I need to tattoo "JUST FOLLOW" on my forehead.

Sometimes I get so frustrated because I feel like all I talk about, think about and act out on are my same potholes. I think seriously Kenzie its been years, get new ones! Move on already! 

Then I realize I have missed the point all together. I am constantly looking for that one verse that makes everything click, or that one sermon, song, person, experience... etc. that will solve all my problems. 

My trust issues are deep rooted in looking for hope, love, safety and acceptance in everything thats NOT Jesus. Ergo I'm constantly being let down. 

So Jesus knocking on my door yelling "I can make this work!!!" is who I am going to let in this time.  

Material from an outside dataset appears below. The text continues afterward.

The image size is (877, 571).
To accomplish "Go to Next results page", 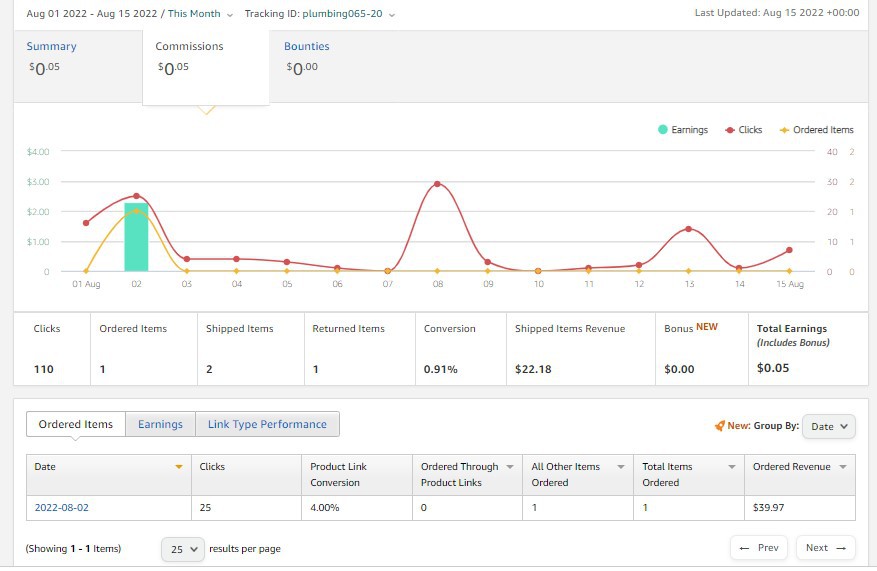I will point(826,548).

I feel like I have always known the story of Abraham and Sara but not like this. It changes my perspective on who the Lord chooses to live out His will.  Jesus came thousands of years after Abraham responded to His call. We will never know what our obedience will lead to. I always ask myself why I ended up in San Francisco and at this school.... and you know.... who knows?? 

I just have to keep following. 

Love you guys and I'm so excited for what will be revealed to us as a team through this series.

- kenz 


2 comments:

  1. Kenzie, t's so true. I do the same thing. I was thinking about going through the trainee floats during the 2013 summer and how so much truth was spoken into my heart, yet I still allow those fears and insecurities to follow me today. Why? Jesus keeps telling me to "just follow," yet I find myself back at Step 1 almost daily. No matter what I hear from a sermon, from the Bible, or from Jesus directly seems to directly impact me. I continue to let my pride and arrogance stand in the way of His grace.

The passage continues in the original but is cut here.